Short problem A =>
Answer these questions from the Alpha workstation post, one per line:
(i) How far is the system from the system manager's desk?
(ii) Which version of Digital Unix loads during boot?
(iii) What tape drive sits at SCSI target 2?
Short problem B =>
From the Alpha workstation post, reproduce word for word the part that opens with the words containing "On the PCI bus, there" and closes with "disks (RZ28, RZ29)".

Quoted text =>
--
[Search for users] [Overall Top Noters] [List of all Conferences] [Download this site]

Conference wrksys::alphastation

Title:Alpha Workstation Conference
Notice:See note 1.* for conference notices
Moderator:WRKSYS::HOUSE
Created:Wed Sep 07 1994
Last Modified:Fri Jun 06 1997
Last Successful Update:Fri Jun 06 1997
Number of topics:1996
Total number of notes:9122

1919.0. "2100A RM, crash/halt, no dump, no errlog" by OHFSS1::FULLER (Never confuse a memo with reality) Thu Apr 10 1997 11:36

    My customer has a 2100A RM system 5/300 with cpus and 1GB of memory.
    On the PCI bus, there are:
    
    	1 PB2GA-JB	S3TRIO 64 VGA video
    	1 DE435		Ethernet
    	1 KZPAA		SCSI, with TZ87 at SCSI target 2
    	1 KZPDA		SCSI (FWSE), with 2 CDROM drives (RRD45)
    	1 KZPDA		SCSI (FWSE), with several disks (RZ28, RZ29)
    
    The system is located about 20 miles from the system manager's desk, so
    he likes to do as much remote system management as possible, which
    includes an occasional reboot (shutdown -r).
    
    Every now and then, when he attempts to reboot the system, it fails to
    come back, so he drives the 20 miles to the system to find out what
    happened, and to reboot the system.  When he gets to the system, he
    finds that it's sitting at the >>> prompt.  So, he types BOOT and away
    it goes...sometimes.
    
    When it fails to reboot, we've noted the following:
    
    Part way through the boot process, the systems appears to crash, or at
    least try to, then it halts.  There is NO crash information on the
    screen; it just halts to the >>> prompt.
    
    Now, bear with me while I point out what we see on the screen during a
    boot:
    
    	. Type >>> BOOT
    	. Digital Unix (V3.2F) loads, showing text/data/bss sizes
    	. The screen font changes (take note; this is important)
--
Recorded data =>
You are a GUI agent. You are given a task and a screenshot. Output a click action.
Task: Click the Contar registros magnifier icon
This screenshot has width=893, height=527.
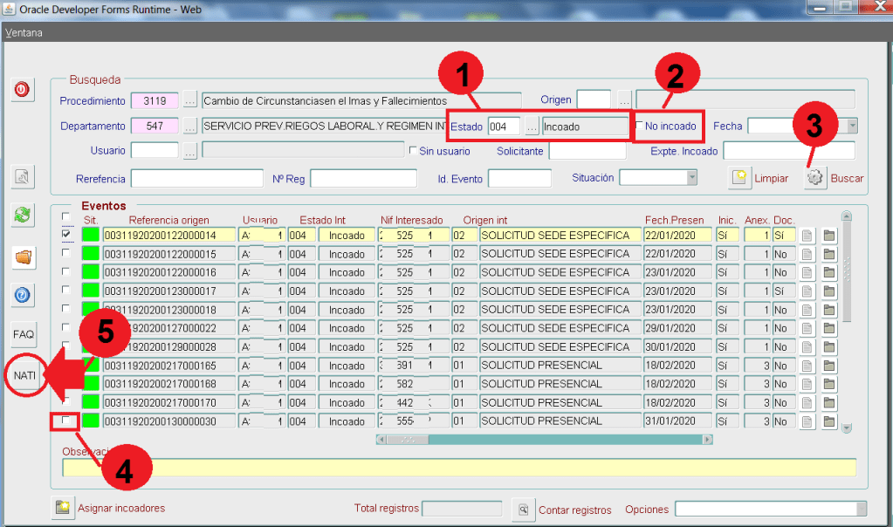pos(523,509)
--
Exercise solution A =>
(i) About 20 miles.
(ii) V3.2F.
(iii) A TZ87.

Exercise solution B =>
On the PCI bus, there are:
    
    	1 PB2GA-JB	S3TRIO 64 VGA video
    	1 DE435		Ethernet
    	1 KZPAA		SCSI, with TZ87 at SCSI target 2
    	1 KZPDA		SCSI (FWSE), with 2 CDROM drives (RRD45)
    	1 KZPDA		SCSI (FWSE), with several disks (RZ28, RZ29)